He has interviewed me before, 8 months ago.

Now, he asks...

1. I interviewed you previously. At the time you said "Asking him was a considered decision. He did not give me easy, quickly-dismissed questions. I didn’t think he would.". As you re-read those questions and answers, how much has changed in the last seven months? Would you give the same answers again?

2. There's been some talk recently of plans to move away from London. Are there firm plans, is there an earnest effort to seek employment in distant parts? Or is there simply an openness to consider opportunities elsewhere if they happen to arise?

3. Some people are freelancers, some are self-employed, some have short contracts with assorted clients, some people are conventional full-time employees. There are good and sound arguments on each side. Tell us where you find yourself in this matter, and how your position has changed over the past year or so.

4. At the tail-end of October, you had your head shaved. You may have formed (or refined) a view subsequently concerning the assumptions people make about yourself based on your appearance. Could you share your insights?

5. Is there a question that you wish you had been asked that no-one's asked you yet? Tell us what it is -- and then answer it.



1. As I said in Doug's -- Dougs'? :¬) -- own LJ:

Same answers, by and large, yes. I'd be more willing now to talk about sexual fetishes to some degree than I was, with my opaque remark that that was censored; there's been a lot of water under the bridge since then. But that's about all.

2. The plans are not terribly firm -- but simply because I am appalling at planning such things. Confronted with a task such as choosing a University, getting a degree, getting a job, getting a bike licence, buying a bike, buying a house, I invariably simply quail and gibber -- until the moment is upon me and then I just do it.
I firmly intend to do it and am off to Dublin on Thursday for a recce mission -- as well as to have a good time, I hope! But yes. I don't wish to be overly dramatic, but I need some new hopes and aspirations and dreams; all my old ones have turned to dust now. I quote Thomas Dolby's I live in a suitcase:
"They say travel broadens the mind, so I went over the falls in a barrel."

3. I think of myself as a pure freelancer. I don't normally work on contracts or for anyone; I work for myself, selling my time and nothing else, as a gun for hire. I stumbled into this, really, but I find I really like it, although I sometimes miss the social element of working in a company. The snag is that I can't really do it anywhere else. In theory, the journalism would work from anywhere, but practically, I need a network of computers to test stuff on and benefit hugely from a broadband connection. So when I do go a-roaming, I'll have to go back into wage slavery. The plan is to become a contractor, in which case, I will be working for other people. Although a contractor runs their own company, they are still effectively employed by a company to do a job. I've done it; it was fine, but I lost the freedom I currently enjoy.

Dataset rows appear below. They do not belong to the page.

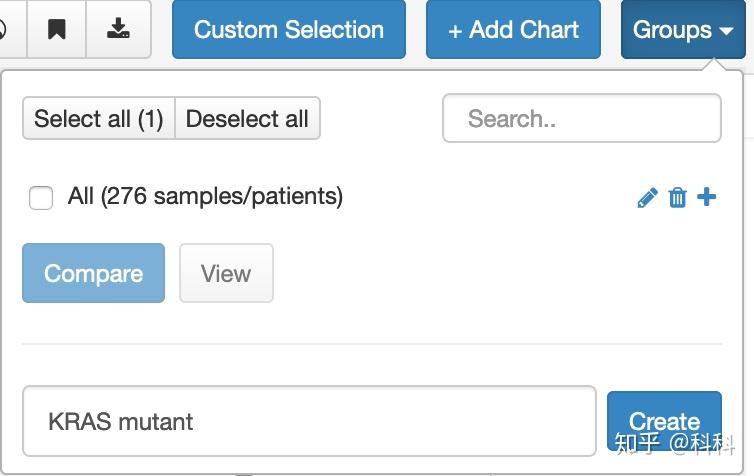Click the View button
This screenshot has height=476, width=754.
[x=226, y=273]
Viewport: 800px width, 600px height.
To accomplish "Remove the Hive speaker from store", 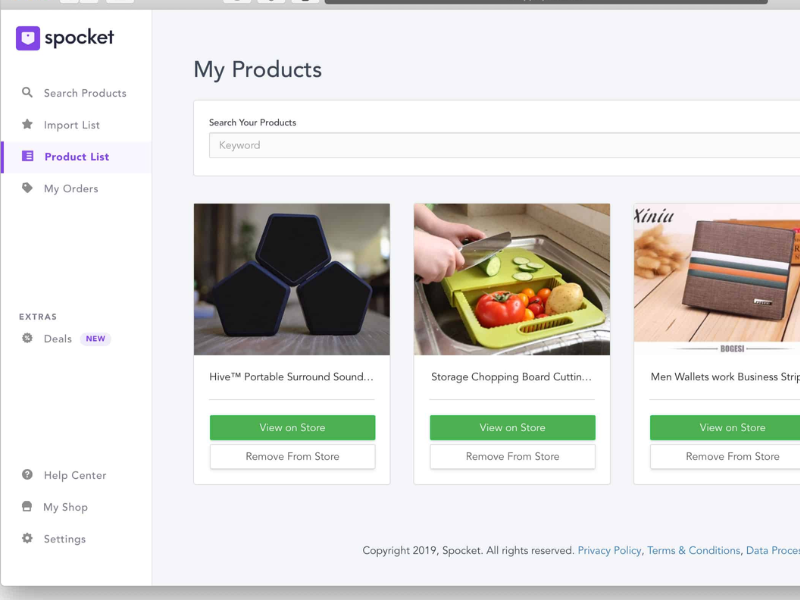I will tap(292, 457).
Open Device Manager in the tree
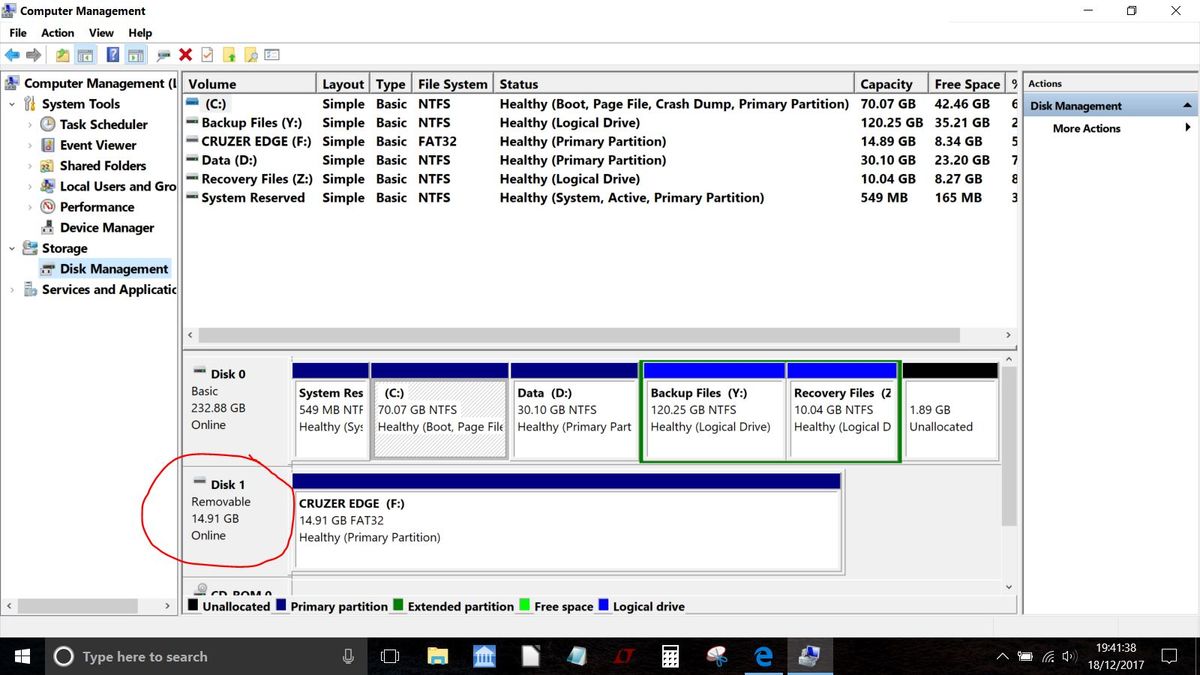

The snag is that I also have to be my own advertising and marketing man and I really hate that, so I don't really have enough business on at the moment, so I'm currently rather poor... But although I enjoy my liberty and my lifestyle, I'm not hugely proud about it and will give it up if that seems expedient.

4. Head shaving. It was odd; it was both much more of a change than I expected and much less. It hasn't massively changed how people view me, as far as I can tell, although people do treat a skinhead with a certain wariness. That's a passing phase, though. At first, I didn't recognise myself. I had lots of phantom habits I no longer needed. I'd pull on or off clothes over my head, then try to neaten my hair or pull out my ponytail. I'd go to push it back, straighten the ponytail, reach to tie it up in the morning, and there was nothing there. This was like an amputation or something. There's lots more, but this consistently threw me.

On the other hand, I acquired new ones: stroking my head, feeling the short hair as it grew. It's now long enough that I gel it -- as [livejournal.com profile] flickgc puts it, with peculiar emphasis, "you have product in your hair!" (Eerily foretelling today's Megatokyo.) This means I can't stroke it any more and it keeps catching me out. As Frodo said, "it's all sticky".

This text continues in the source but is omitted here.